INCREASES IN CELL MIGRATION RATE AND AROMATASE EXPRESSION IN HUMAN ENDOMETRIAL STROMAL CELLS INDUCED BY A NEONICOTINOID INSECTICIDE IMIDACLOPRID

MARTINA L; CEBALLOS L; MIRET N; PONTILLO C; RANDI A; CHIAPPINI F

Capital Federal

Congreso; LXVII Reunion Anual de la Sociedad Cientifíca de Investigación (SAIC); 2022

Under the modern lifestyle, humans are exposed to chemicals such as pesticide residuals. These compounds can mimic or influence the action of endogenous hormones acting as endocrine disrupting chemicals (EDCs).

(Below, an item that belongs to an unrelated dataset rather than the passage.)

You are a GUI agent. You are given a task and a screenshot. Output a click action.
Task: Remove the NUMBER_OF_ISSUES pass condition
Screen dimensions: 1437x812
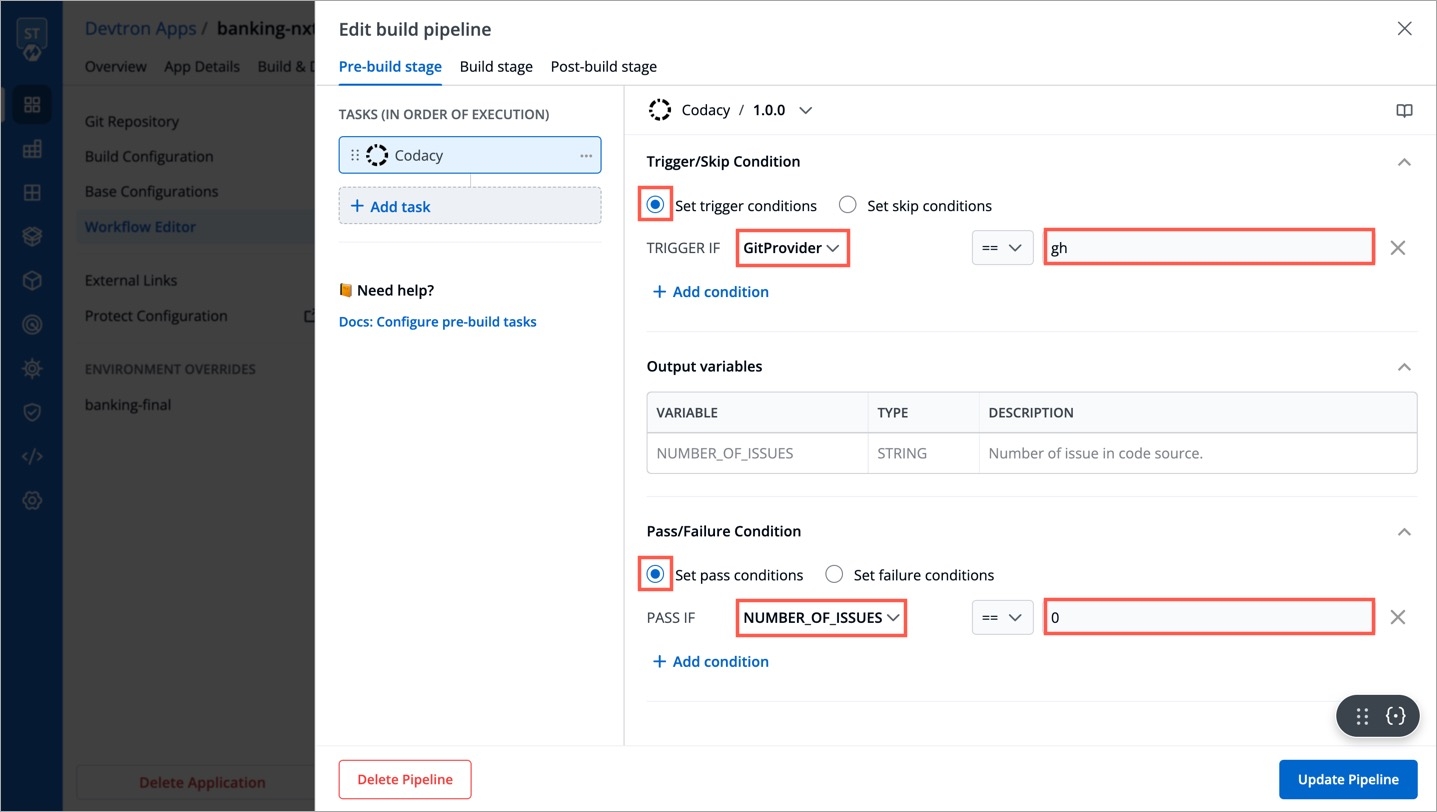tap(1397, 618)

Imidacloprid (IMI) is a neonicotinoid insecticide; the most widely used agricultural insecticides. Several studies report that EDCs, such as IMI, affect aromatase expression and activity, and interfere with estrogen signaling. Endometriosis is a chronic disease hormone-dependent which is defined by the presence of endometrial tissue outside the uterus. The EDCs may be involved in the development and progression of disease. Aromatase is the key enzyme in the estrogen biosynthesis and it is essential for establishment and growth of endometriosis lesions. Moreover, the development of endometriosis lesions depends on factors that facilitate migration, adhesion, proliferation and invasion of endometrial cells. The aim of this work was investigate the IMI effect in human endometrial stromal cells (T-HESC) on: cell migration (wound healing assay) and proliferation (PCNA by WB), aromatase expression (WB), and Matrix metalloproteinases 2 and 9 (MMP-2,-9) activities (zymography). T-HESC cells were exposed to different doses of IMI (0.01, 0.1, 1 and 10 μM) for 7 and 24 h. The results showed that IMI increase cell migration ratio (15 and 30% IMI 1 and 10 μM) in a dose response manner. Moreover, we observed that IMI induce Aromatase and PCNA expression (74 and 67%; 30 and 38%; IMI 1 and 10 μM).We also examined the activity of MMP-2 and 9, which are involve in remodeling the extracellular matrix and participate in migration and invasion processes. IMI increased MMP-9 (17, 26 and 23% IMI 0.1, 1 and 10 µM) and MMP-2 activities (41 and 28% IMI 0.01, 1 µM). In conclusion, our results show that IMI exposure could contribute to endometriosis development, affecting migration and invasion parameters, proliferation and disrupting hormonal homeostasis in human endometrial cells.